Pension is described in section 60 of the CPC and section 11 of the Pension Act as a periodical allowance or stipend granted on account of past service, particular merits etc. Thus monthly allowance to the younger brother of a ruler was treated as a maintenance allowance and not pension (Raj Kumar Bikram Bahadur Singh Vs. CIT 75 ITR 227(MP)).
There are three important features of ‘pension’.
- Firstly, pension is a compensation for past service.
- Secondly, it owes its origin to a past employer-employee or master-servant relationship.
- Thirdly, it is paid on the basis of earlier relationship of an agreement of service as opposed to an agreement for service. This relationship terminates only on the death of the concerned employee.

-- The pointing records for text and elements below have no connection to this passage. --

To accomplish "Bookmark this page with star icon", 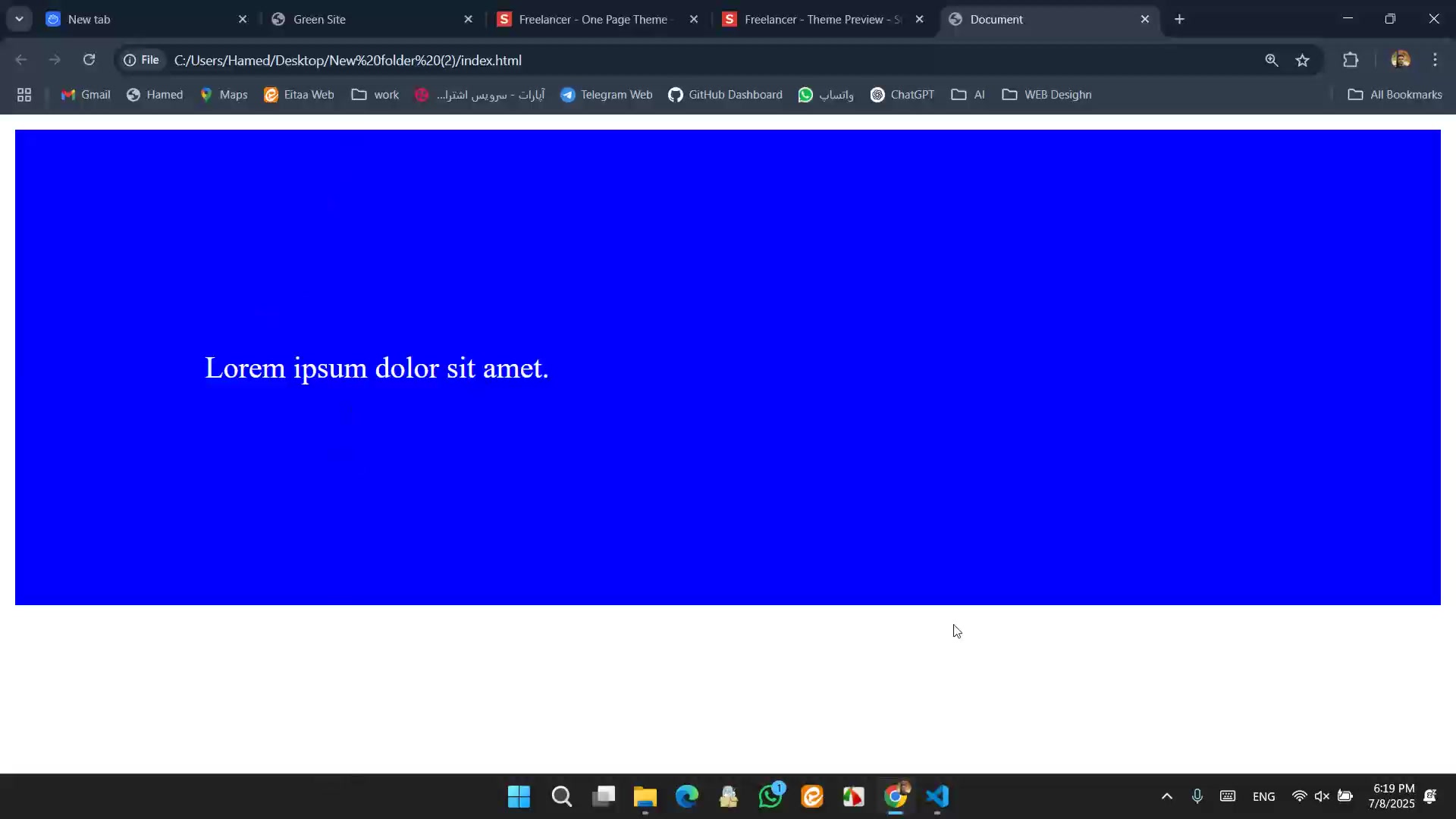I will (1302, 60).
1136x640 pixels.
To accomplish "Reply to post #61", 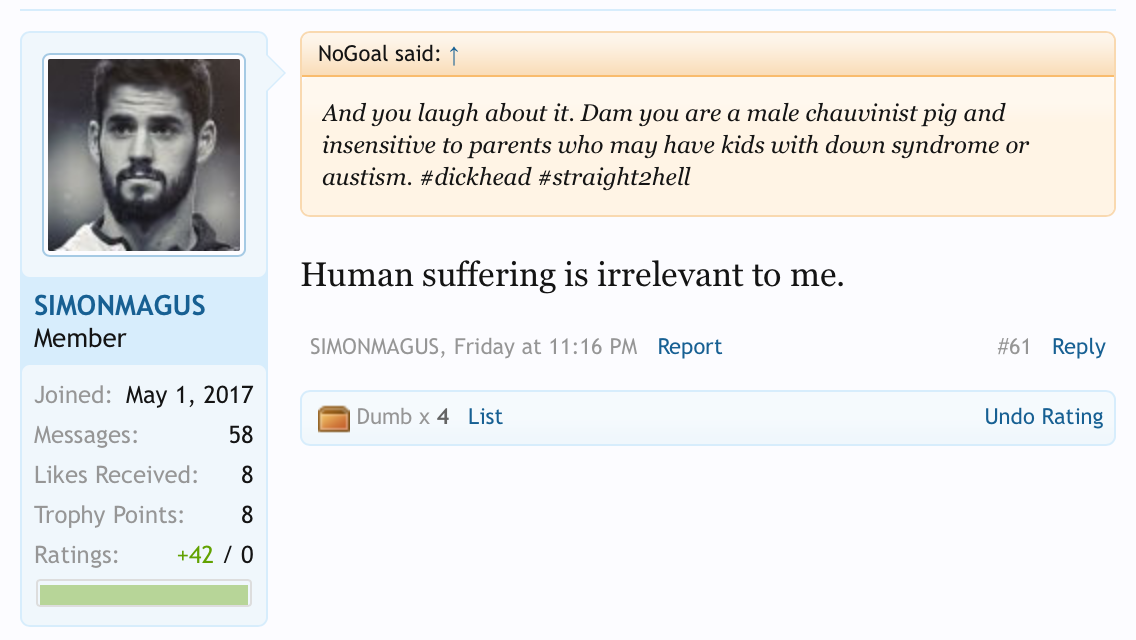I will (1078, 347).
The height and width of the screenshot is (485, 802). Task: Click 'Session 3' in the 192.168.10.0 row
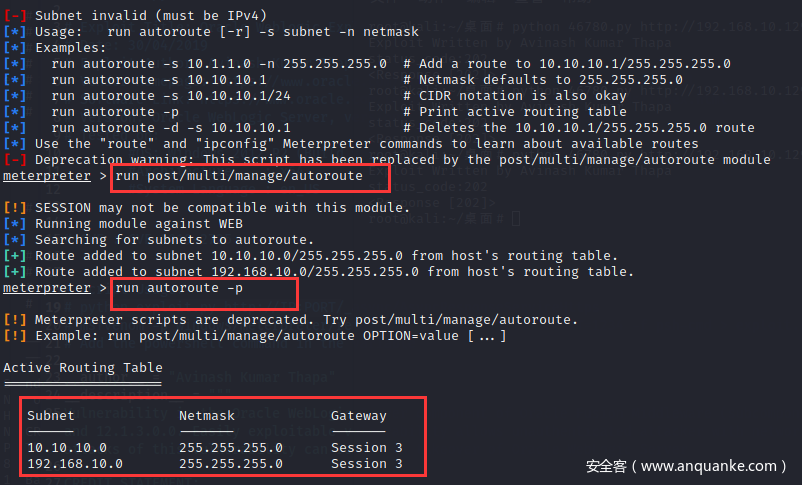tap(367, 463)
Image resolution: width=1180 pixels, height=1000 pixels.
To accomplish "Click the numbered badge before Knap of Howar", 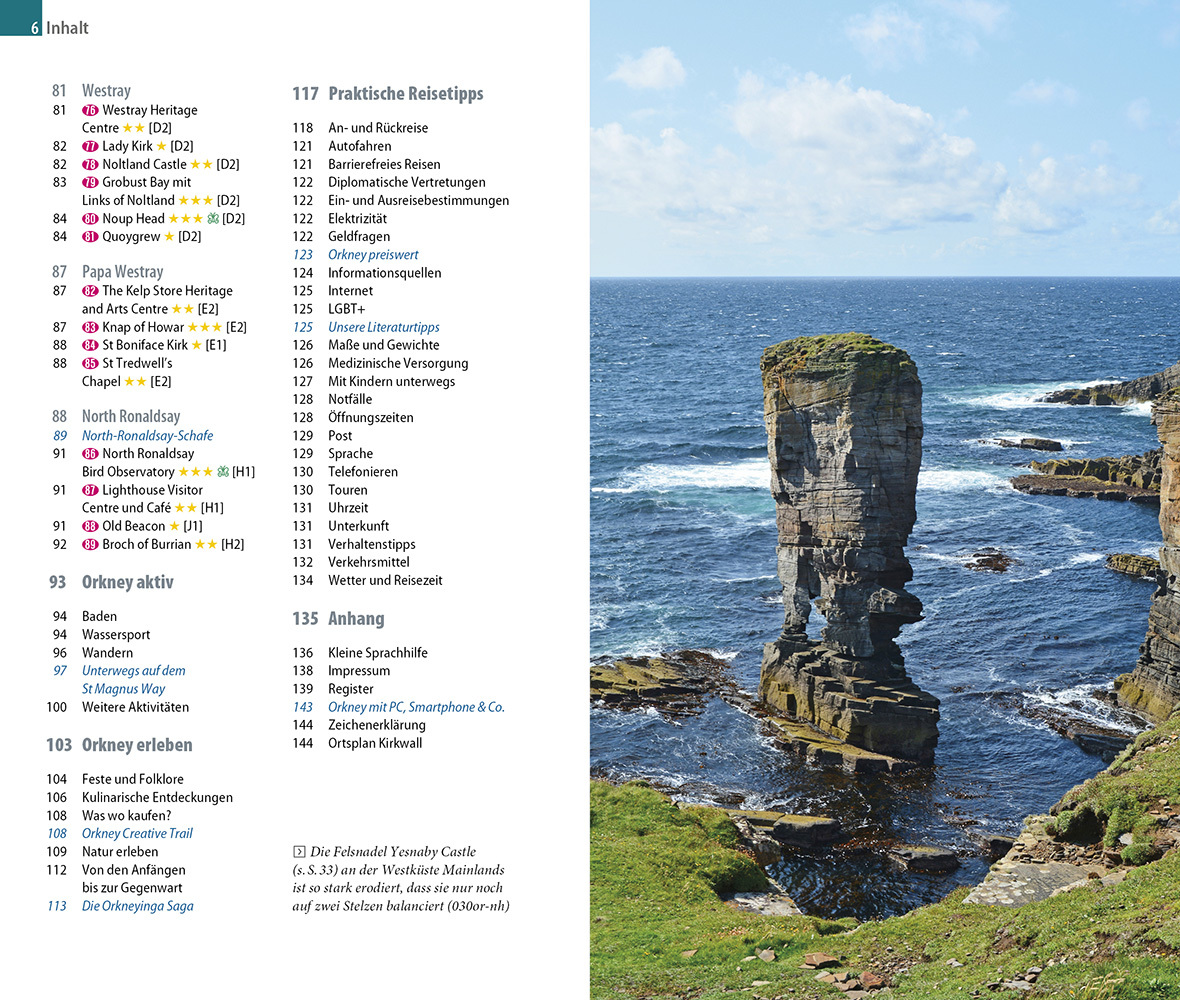I will click(90, 327).
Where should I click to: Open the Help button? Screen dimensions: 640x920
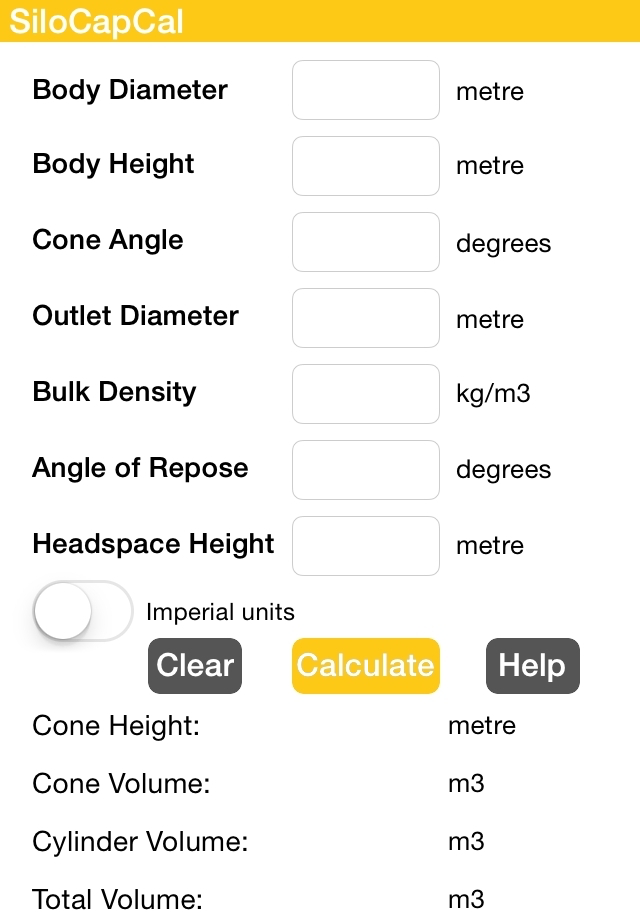tap(533, 666)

Pension received from a former employer is taxable as Salary. Hence, the various deductions available on salary income, including relief u/s 89(1) for the arrears of pension received would be granted to pensioners who received their pension from, a nationalised bank and in other cases their present Drawing & Disbursing Officers.

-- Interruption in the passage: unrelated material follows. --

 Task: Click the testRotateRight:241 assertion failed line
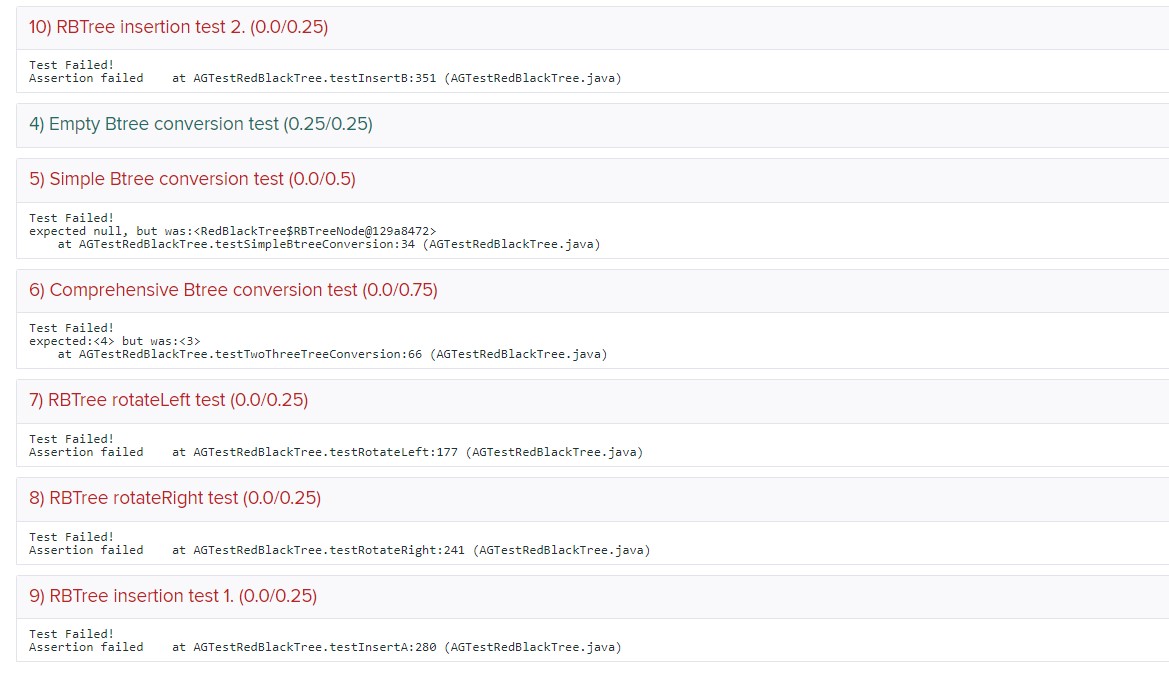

Similarly, deductions from the amount of pension of standard deduction and adjustment of tax rebate u/s 88 and 88B shall be done by the concerned bank, at the time of deduction of tax at source from the pension, on furnishing of relevant details by the pensioner. Instructions in above regard were issued by R.B.I.’s Pension Circular (Central Service No. 7/C D.R./ 1992(Ref. No. DGBA:GA(NBS) No. 60/GA64-(II CVL-91-92 dated 27.4.92).
Pension to officials of UNO is exempt from taxation. Section 2 of the UN (Privilege & Immunities) Act, 1947 grants tax exemption to salaries/emoluments paid by U.N. The Karnataka High Court had held that u/s 17 of the Income Tax Act, salary has been defined as including pension, therefore, if salary received from U.N. is exempt, so shall be the pension. This decision was accepted by the CBDT vide circular No. 293 dated 10.02.1981.

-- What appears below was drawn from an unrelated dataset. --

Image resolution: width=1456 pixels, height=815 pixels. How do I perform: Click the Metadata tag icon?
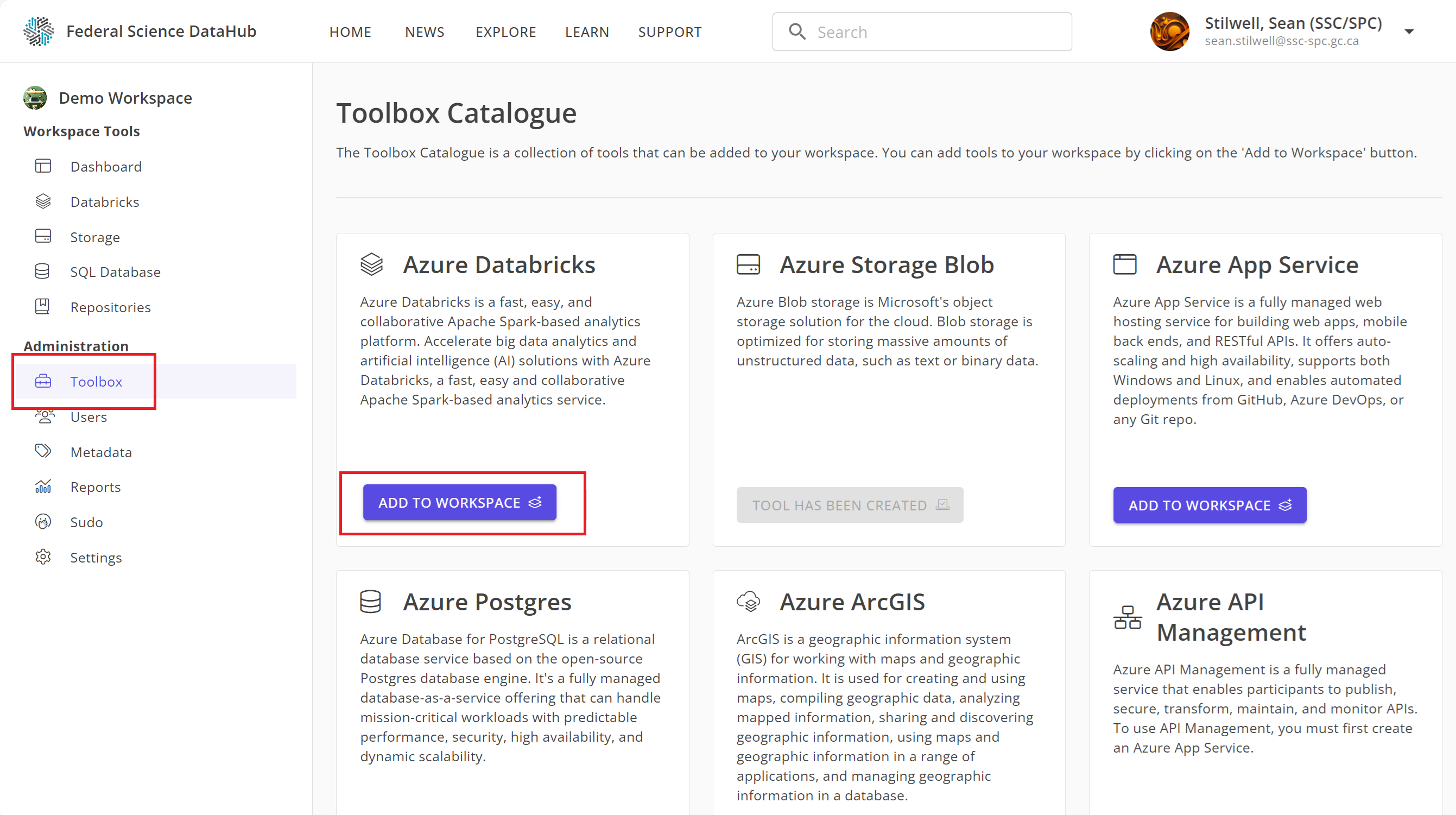43,452
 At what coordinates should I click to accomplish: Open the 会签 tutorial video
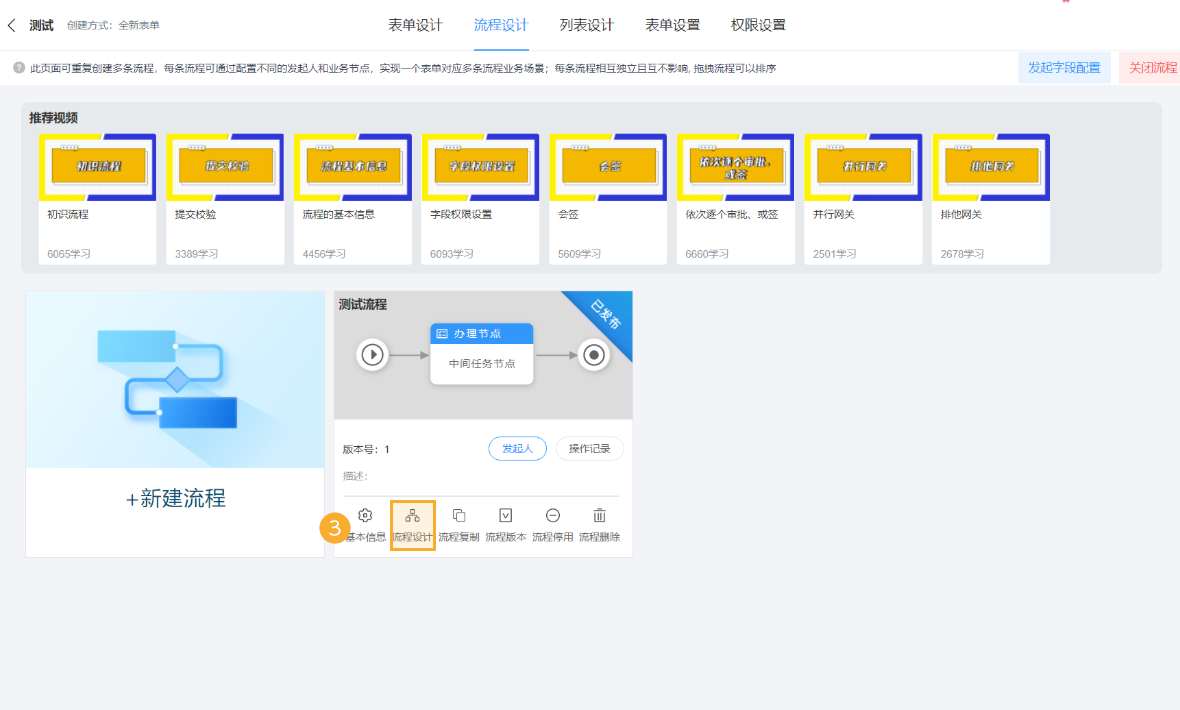607,166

Family pension is defined in Section 57 as a regular monthly amount payable by the employer to a person belonging to the family of an employee in the event of death. Pension and family pension are qualitatively different. The former is paid during the lifetime of the employee while the latter is paid on his death to surviving family members.
However, in case of family pension, since there is no employer-employee relationship between the payer and the payee, therefore, it is taxed as ‘Income from Other Sources’ in the hands of the nominee(s). In respect of family pension, deduction u/s 57(iia) of Rs.15000 or 1/3rd of the amount received, whichever is less, is available.